The obvious reason why collaborative annotation cannot be compared, in this sense, with traditional refereeing is that the expertise of the reviewer is questionable. Is there a viable strategy to make collaborative annotation more reliable while maintaining the advantages of social software? A solution would be to start rating users as a function of their expertise. Asking users to rate each other is definitely not the way to go: as in the case of “hotness measures” based on explicit votes, mutual user rating is an easily biasable strategy.

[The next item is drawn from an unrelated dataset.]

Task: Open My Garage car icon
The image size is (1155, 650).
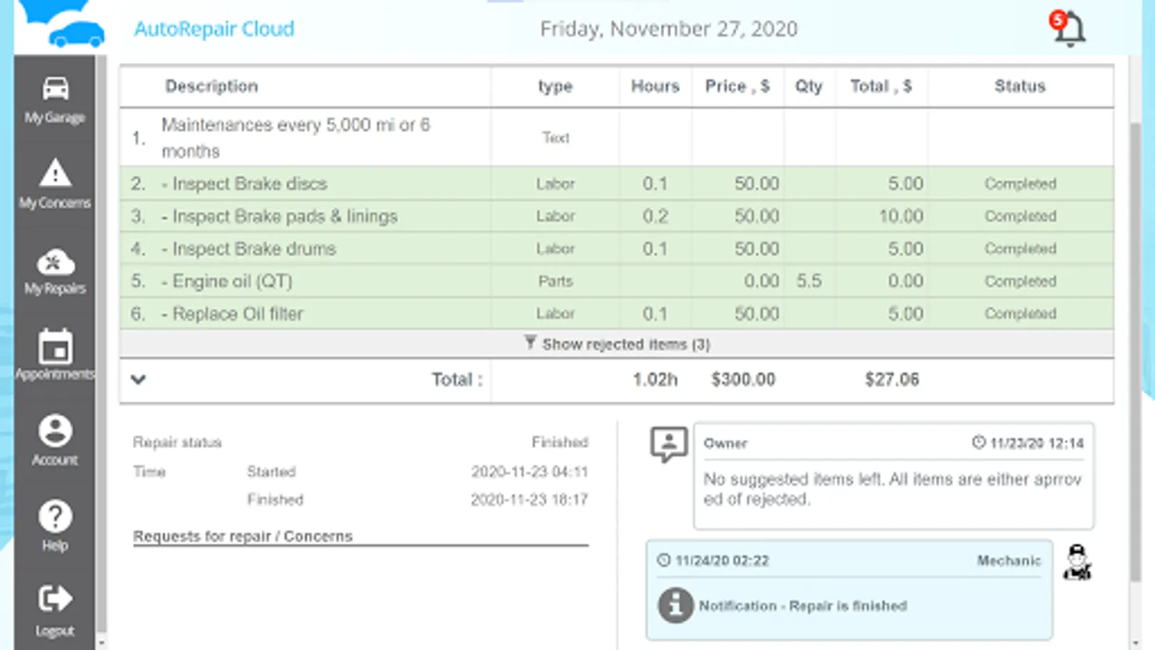Action: 55,90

The solution I’d like to suggest is that online reference management systems implement an idea similar to that of anonymous refereeing, while making the most of their social software nature. The most straightforward way to achieve this would be, I believe, a wiki-like system coupled with anonymous rating of user contributions. Each item in the reference database would be matched to a wiki page where users would freely contribute their comments and annotations. Crucial is the fact that each annotation would be displayed anonymously to other users, who whould then have the possibility to save it in their own library if they consider it useful. This behavior (i.e. importing useful annotations) could then be taken as an indicator of a positive rating for the author of the annotation, whose overall score would result from the number of anonymous contributions she wrote that other users imported. Now it’s easy to see how user expertise could be measured with respect to different topics. If user A got a large number of positive ratings for comments she posted on papers massively tagged with tag “dna”, this will be a indicator of her expertise for the “dna” topic within the user community. User A will have different degrees of expertise for topics “tag1″, “tag2″, “tag3″, as a function of the usefulness other users found in her anonymous annotations to papers tagged respectively with “tag1″, “tag2″, “tag3″.

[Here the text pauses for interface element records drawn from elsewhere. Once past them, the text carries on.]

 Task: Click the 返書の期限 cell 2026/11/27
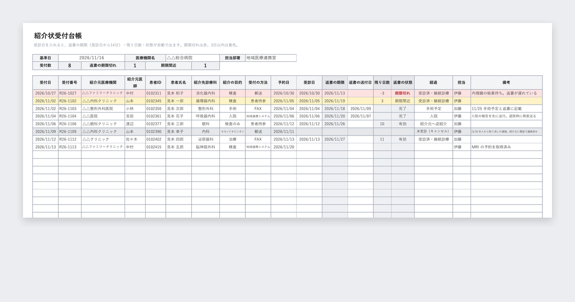334,139
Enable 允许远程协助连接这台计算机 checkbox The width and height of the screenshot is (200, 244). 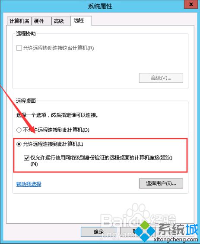tap(19, 48)
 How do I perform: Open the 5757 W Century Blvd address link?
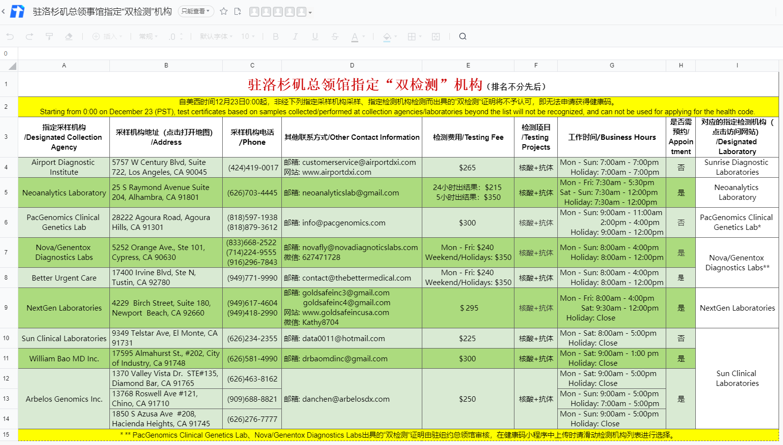(159, 167)
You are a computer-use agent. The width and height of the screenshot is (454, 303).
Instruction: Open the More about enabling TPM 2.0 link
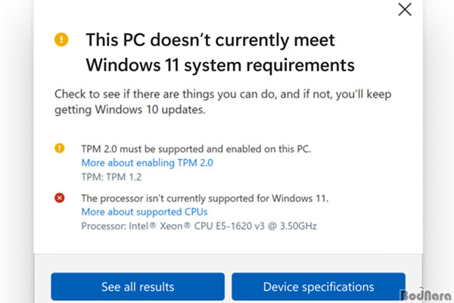(x=147, y=163)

This is just an example and several variatons of this scheme are possible. My feeling is that allowing indirect rating of metadata posted via anonymous contributions would allow to implement at a large scale a sort of soft peer review process. This would allow social software services to aggregate much larger sets of evaluative metadata about scientific literature than traditional reviewing models will ever be able to provide on a large scale.
The place of social software in scientific knowledge production
I’ve suggested a few ways in which online reference management systems could be used to extract from user behavior evaluative indicators of scientific literature. In the long run, I expect these bottom-up, distributed processes to become more and more valuable to the academic community and traditional publishers to become increasingly aware of the usefulness of metadata collected through social software.
This will be possible if online reference management services start developing facilities (ideally programmable interfaces or API) to expose the data they collect and feed them back to potential consumers (publishers, individual users or other services). The future place of online reference managers (the way I wish it to be) is that of intermediate content providers—between information producers and information consumers—of collaborative metadata. To quote a recent post on the future of mashup economy:
[Y]ou don’t have to have your own data to make money off of data access. Right now, there’s revenue to be had in acting as a one-stop shop for mashup developers, essentially sticking yourself right between data providers and data consumers.
I think a similar strategy could justify a strong presence of these services in the scientific arena. If they succeed in doing this, they will come to occupy a crucial function in the system of scientific knowledge production and challenge traditional processes of scientific content evaluation.